Since launching on Christmas Day 2021, the James Webb Space Telescope (JWST) is no stranger to taking things to the extreme, such as observing early galaxies billions of light years away that existed when the universe was just a fraction of its current 13.8 billion year lifespan.
Now, this powerful space telescope is pushing it even further, to the much closer edge of our galaxy, the Milky Way. A team of astronomers is pointing JWST at the outer edges of the Milky Way, observing a region scientists call the “outermost galaxy.”
This region is about 58,000 light-years away from the center of the Milky Way, or “galactic center.” By comparison, our solar system is exactly halfway between the galactic center and the very edge of the Milky Way. The distance is only 26,000 light-years, so it’s no exaggeration to say that this new observation is “at the very edge.” This effort to push the boundaries of our galaxy has resulted in a stunning image of a star cluster in the midst of a “starburst,” an intense period of rapid star birth.
“Until now, we knew about these star-forming regions but had not been able to examine their properties in detail,” says Natsuko Izumi, a steam leader at Gifu University and the National Astronomical Observatory of Japan. It said in a statement“The JWST data builds on previous data that has been collected over time through years of observations from various telescopes and observatories. With JWST we can get some very powerful and striking images of these clouds.”
The star-birth regions of the Milky Way that the team observed using JWST’s Near Infrared Camera (NIRCam) and Mid-Infrared Instrument (MIRI) are enveloped in dense, vast collections of gas called “molecular clouds. ” The two molecular clouds in question, called Digel Cloud 1 and Digel Cloud 2, are several light-years long and have been imaged in unprecedented detail.
Among the cluster elements seen in the image are very young protostars — stars that have not yet gathered enough material from their pre-natal cocoons of gas and dust to trigger the nuclear fusion reaction in their cores that turns hydrogen into helium — that defines mature, or “main sequence” stars.
As any parent who’s ever had baby food in their hair can tell you, all babies are prone to tantrums, and these protostars are no exception. But these ejections aren’t Gerber’s strawberry-banana puree (yummy and good for your hair), they’re actually puffs and outflows of superheated gas called “plasma.” Evidence of these stellar tantrums can be seen in the new JWST images.
“In the case of Digel Cloud 2, we did not expect to see such vigorous star formation and spectacular jets,” Izumi added.
The Digel Cloud has a slightly different composition than other regions of the Milky Way: it lacks elements heavier than hydrogen and helium, which astronomers, somewhat confusingly, call “metallic”.
This metal-poor nature makes the Digel Clouds a good proxy for studying dwarf galaxies and understanding the early history of the Milky Way, before dying stars increased the metal concentration.The team looked for activity in four young star clusters within Digel Clouds 1 and 2, named 1A, 1B, 2N and 2S, respectively.
In 2S, astronomers observed a dense, active region of young stars shooting long jets of material from its poles. The team was also able to identify the presence of “subclusters” of stars in 2S.
“We know from studies of other nearby star-forming regions that when stars first form, they begin to eject jets of material from their poles,” said research team member Mike Ressler of NASA’s Jet Propulsion Laboratory in Southern California, who is the program’s principal investigator.
“What I found interesting and surprising in the JWST data is that there are multiple jets shooting out of this cluster in different directions. You can see different things shooting out all over the place, like firecrackers.”
This is just the beginning of JWST’s study of the Digel Cloud and the outer galaxies: the team plans to continue studying the outer galaxies, all the way to the limits of the Milky Way, to answer mysteries such as the relative abundances of stars of different masses within star clusters in the outer galaxies.

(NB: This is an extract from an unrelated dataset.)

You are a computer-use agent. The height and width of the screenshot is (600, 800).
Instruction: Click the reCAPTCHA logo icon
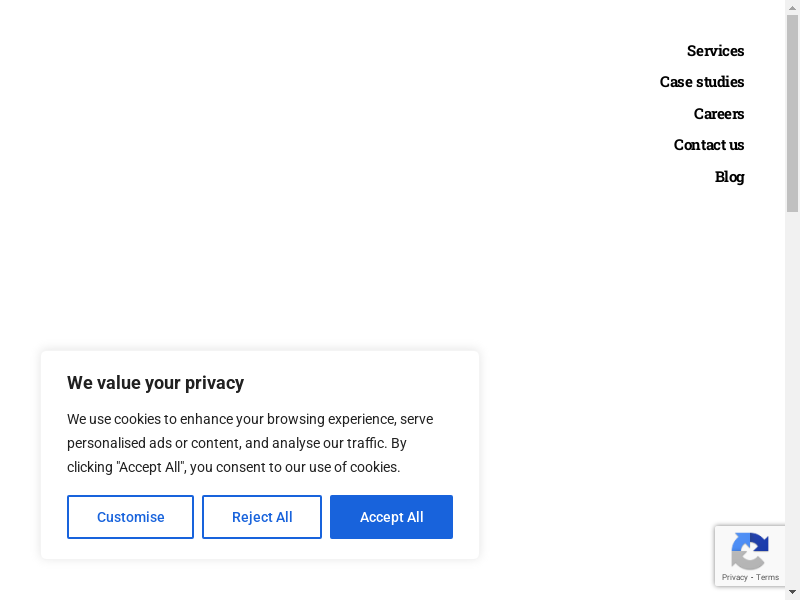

This will allow scientists to better understand how different environments affect the formation of different types of stars.
“We would like to continue studying how star formation occurs in these regions. By combining data from various observatories and telescopes, we can investigate each step in the evolutionary process,” Izumi concludes. “We also plan to investigate circumstellar disks in far outer galaxies. We still don’t know why their lifetimes are shorter than those of star-forming regions much closer to us. And of course, we want to understand the kinematics of the jets we detected with Cloud 2S.”
The team’s research Astronomy Journal.